DATA TO PROCESS.
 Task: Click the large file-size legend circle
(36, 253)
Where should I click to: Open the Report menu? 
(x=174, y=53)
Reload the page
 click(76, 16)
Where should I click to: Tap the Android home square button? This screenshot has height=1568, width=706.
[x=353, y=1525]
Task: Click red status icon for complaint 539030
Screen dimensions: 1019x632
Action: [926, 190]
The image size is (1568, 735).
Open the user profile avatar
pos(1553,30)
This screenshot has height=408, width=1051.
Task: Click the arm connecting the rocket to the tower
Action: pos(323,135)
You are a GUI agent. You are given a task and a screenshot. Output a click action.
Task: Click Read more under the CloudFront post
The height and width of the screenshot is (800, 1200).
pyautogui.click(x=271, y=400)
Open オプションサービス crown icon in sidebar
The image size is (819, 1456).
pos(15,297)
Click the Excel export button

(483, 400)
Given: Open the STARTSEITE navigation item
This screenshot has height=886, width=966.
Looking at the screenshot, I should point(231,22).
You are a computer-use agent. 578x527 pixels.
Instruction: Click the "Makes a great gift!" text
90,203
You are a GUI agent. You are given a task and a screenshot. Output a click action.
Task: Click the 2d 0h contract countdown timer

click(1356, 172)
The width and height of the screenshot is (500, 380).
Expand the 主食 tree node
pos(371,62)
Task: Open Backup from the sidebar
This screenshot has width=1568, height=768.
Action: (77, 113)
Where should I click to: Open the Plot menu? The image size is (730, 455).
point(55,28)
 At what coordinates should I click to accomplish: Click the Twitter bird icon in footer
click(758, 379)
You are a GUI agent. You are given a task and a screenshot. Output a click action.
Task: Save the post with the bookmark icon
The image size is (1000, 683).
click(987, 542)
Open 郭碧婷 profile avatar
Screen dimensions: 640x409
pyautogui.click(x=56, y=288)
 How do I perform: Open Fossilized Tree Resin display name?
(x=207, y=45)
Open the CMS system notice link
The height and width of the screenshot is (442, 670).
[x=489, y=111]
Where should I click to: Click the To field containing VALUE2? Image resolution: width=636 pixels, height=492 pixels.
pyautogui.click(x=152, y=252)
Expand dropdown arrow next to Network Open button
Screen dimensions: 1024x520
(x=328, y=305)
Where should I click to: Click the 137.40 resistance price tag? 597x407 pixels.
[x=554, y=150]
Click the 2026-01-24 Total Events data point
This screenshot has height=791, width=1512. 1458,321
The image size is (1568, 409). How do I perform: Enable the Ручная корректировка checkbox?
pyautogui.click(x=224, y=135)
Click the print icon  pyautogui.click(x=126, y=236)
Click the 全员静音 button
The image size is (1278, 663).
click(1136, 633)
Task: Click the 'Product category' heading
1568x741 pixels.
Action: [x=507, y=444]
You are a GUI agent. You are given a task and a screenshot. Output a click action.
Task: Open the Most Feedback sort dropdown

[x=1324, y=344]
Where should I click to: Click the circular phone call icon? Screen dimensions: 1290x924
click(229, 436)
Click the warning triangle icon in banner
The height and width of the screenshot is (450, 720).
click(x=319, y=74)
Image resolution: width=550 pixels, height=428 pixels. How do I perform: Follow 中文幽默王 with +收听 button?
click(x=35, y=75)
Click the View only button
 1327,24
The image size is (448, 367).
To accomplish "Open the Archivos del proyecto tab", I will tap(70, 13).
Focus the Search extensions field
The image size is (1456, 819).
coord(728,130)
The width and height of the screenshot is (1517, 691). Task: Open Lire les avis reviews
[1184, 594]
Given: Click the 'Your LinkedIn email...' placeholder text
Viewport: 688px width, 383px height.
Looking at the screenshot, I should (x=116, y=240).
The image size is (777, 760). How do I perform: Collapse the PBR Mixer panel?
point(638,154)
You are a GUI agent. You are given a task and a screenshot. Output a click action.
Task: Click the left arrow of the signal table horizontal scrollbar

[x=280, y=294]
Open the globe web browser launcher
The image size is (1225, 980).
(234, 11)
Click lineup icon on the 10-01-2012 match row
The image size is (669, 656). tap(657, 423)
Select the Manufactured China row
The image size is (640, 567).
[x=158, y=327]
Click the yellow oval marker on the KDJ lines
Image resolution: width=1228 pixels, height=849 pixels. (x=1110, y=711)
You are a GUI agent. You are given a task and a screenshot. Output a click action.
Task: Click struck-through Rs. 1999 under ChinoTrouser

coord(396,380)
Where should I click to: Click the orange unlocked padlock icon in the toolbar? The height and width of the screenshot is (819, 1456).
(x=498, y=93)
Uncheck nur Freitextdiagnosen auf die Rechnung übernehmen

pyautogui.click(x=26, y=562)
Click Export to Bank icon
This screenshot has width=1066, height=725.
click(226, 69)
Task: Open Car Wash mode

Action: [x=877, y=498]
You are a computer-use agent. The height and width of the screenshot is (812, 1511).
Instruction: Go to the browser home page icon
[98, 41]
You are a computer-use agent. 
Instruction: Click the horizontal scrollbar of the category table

ABOUT THIS TASK.
Every record above should be copied exactly.

SOLUTION TO THE PROBLEM.
 Task: Click the large file-size legend circle
(36, 253)
Where should I click to: Open the Report menu? 
(x=174, y=53)
Reload the page
 click(76, 16)
Where should I click to: Tap the Android home square button? This screenshot has height=1568, width=706.
[x=353, y=1525]
Task: Click red status icon for complaint 539030
Screen dimensions: 1019x632
Action: [926, 190]
The image size is (1568, 735).
Open the user profile avatar
pos(1553,30)
This screenshot has height=408, width=1051.
Task: Click the arm connecting the rocket to the tower
Action: pos(323,135)
You are a GUI agent. You are given a task and a screenshot. Output a click action.
Task: Click Read more under the CloudFront post
The height and width of the screenshot is (800, 1200).
pyautogui.click(x=271, y=400)
Open オプションサービス crown icon in sidebar
The image size is (819, 1456).
pos(15,297)
Click the Excel export button

(483, 400)
Given: Open the STARTSEITE navigation item
This screenshot has height=886, width=966.
Looking at the screenshot, I should point(231,22).
You are a computer-use agent. 578x527 pixels.
Instruction: Click the "Makes a great gift!" text
90,203
You are a GUI agent. You are given a task and a screenshot. Output a click action.
Task: Click the 2d 0h contract countdown timer

click(1356, 172)
The width and height of the screenshot is (500, 380).
Expand the 主食 tree node
pos(371,62)
Task: Open Backup from the sidebar
This screenshot has width=1568, height=768.
Action: (77, 113)
Where should I click to: Open the Plot menu? The image size is (730, 455).
point(55,28)
 At what coordinates should I click to accomplish: Click the Twitter bird icon in footer
click(758, 379)
You are a GUI agent. You are given a task and a screenshot. Output a click action.
Task: Save the post with the bookmark icon
The image size is (1000, 683).
click(987, 542)
Open 郭碧婷 profile avatar
Screen dimensions: 640x409
pyautogui.click(x=56, y=288)
 How do I perform: Open Fossilized Tree Resin display name?
(x=207, y=45)
Open the CMS system notice link
The height and width of the screenshot is (442, 670).
[x=489, y=111]
Where should I click to: Click the To field containing VALUE2? Image resolution: width=636 pixels, height=492 pixels.
pyautogui.click(x=152, y=252)
Expand dropdown arrow next to Network Open button
Screen dimensions: 1024x520
(x=328, y=305)
Where should I click to: Click the 137.40 resistance price tag? 597x407 pixels.
[x=554, y=150]
Click the 2026-01-24 Total Events data point
This screenshot has height=791, width=1512. 1458,321
The image size is (1568, 409). How do I perform: Enable the Ручная корректировка checkbox?
pyautogui.click(x=224, y=135)
Click the print icon  pyautogui.click(x=126, y=236)
Click the 全员静音 button
The image size is (1278, 663).
click(1136, 633)
Task: Click the 'Product category' heading
1568x741 pixels.
Action: [x=507, y=444]
You are a GUI agent. You are given a task and a screenshot. Output a click action.
Task: Open the Most Feedback sort dropdown

[x=1324, y=344]
Where should I click to: Click the circular phone call icon? Screen dimensions: 1290x924
click(229, 436)
Click the warning triangle icon in banner
The height and width of the screenshot is (450, 720).
click(x=319, y=74)
Image resolution: width=550 pixels, height=428 pixels. How do I perform: Follow 中文幽默王 with +收听 button?
click(x=35, y=75)
Click the View only button
 1327,24
The image size is (448, 367).
To accomplish "Open the Archivos del proyecto tab", I will tap(70, 13).
Focus the Search extensions field
The image size is (1456, 819).
coord(728,130)
The width and height of the screenshot is (1517, 691). Task: Open Lire les avis reviews
[1184, 594]
Given: Click the 'Your LinkedIn email...' placeholder text
Viewport: 688px width, 383px height.
Looking at the screenshot, I should (x=116, y=240).
The image size is (777, 760). How do I perform: Collapse the PBR Mixer panel?
point(638,154)
You are a GUI agent. You are given a task and a screenshot. Output a click action.
Task: Click the left arrow of the signal table horizontal scrollbar

[x=280, y=294]
Open the globe web browser launcher
The image size is (1225, 980).
(234, 11)
Click lineup icon on the 10-01-2012 match row
The image size is (669, 656). tap(657, 423)
Select the Manufactured China row
The image size is (640, 567).
[x=158, y=327]
Click the yellow oval marker on the KDJ lines
Image resolution: width=1228 pixels, height=849 pixels. (x=1110, y=711)
You are a GUI agent. You are given a task and a screenshot. Output a click action.
Task: Click struck-through Rs. 1999 under ChinoTrouser

coord(396,380)
Where should I click to: Click the orange unlocked padlock icon in the toolbar? The height and width of the screenshot is (819, 1456).
(x=498, y=93)
Uncheck nur Freitextdiagnosen auf die Rechnung übernehmen

pyautogui.click(x=26, y=562)
Click Export to Bank icon
This screenshot has width=1066, height=725.
click(226, 69)
Task: Open Car Wash mode

Action: [x=877, y=498]
You are a computer-use agent. The height and width of the screenshot is (812, 1511).
Instruction: Go to the browser home page icon
[98, 41]
You are a computer-use agent. 
Instruction: Click the horizontal scrollbar of the category table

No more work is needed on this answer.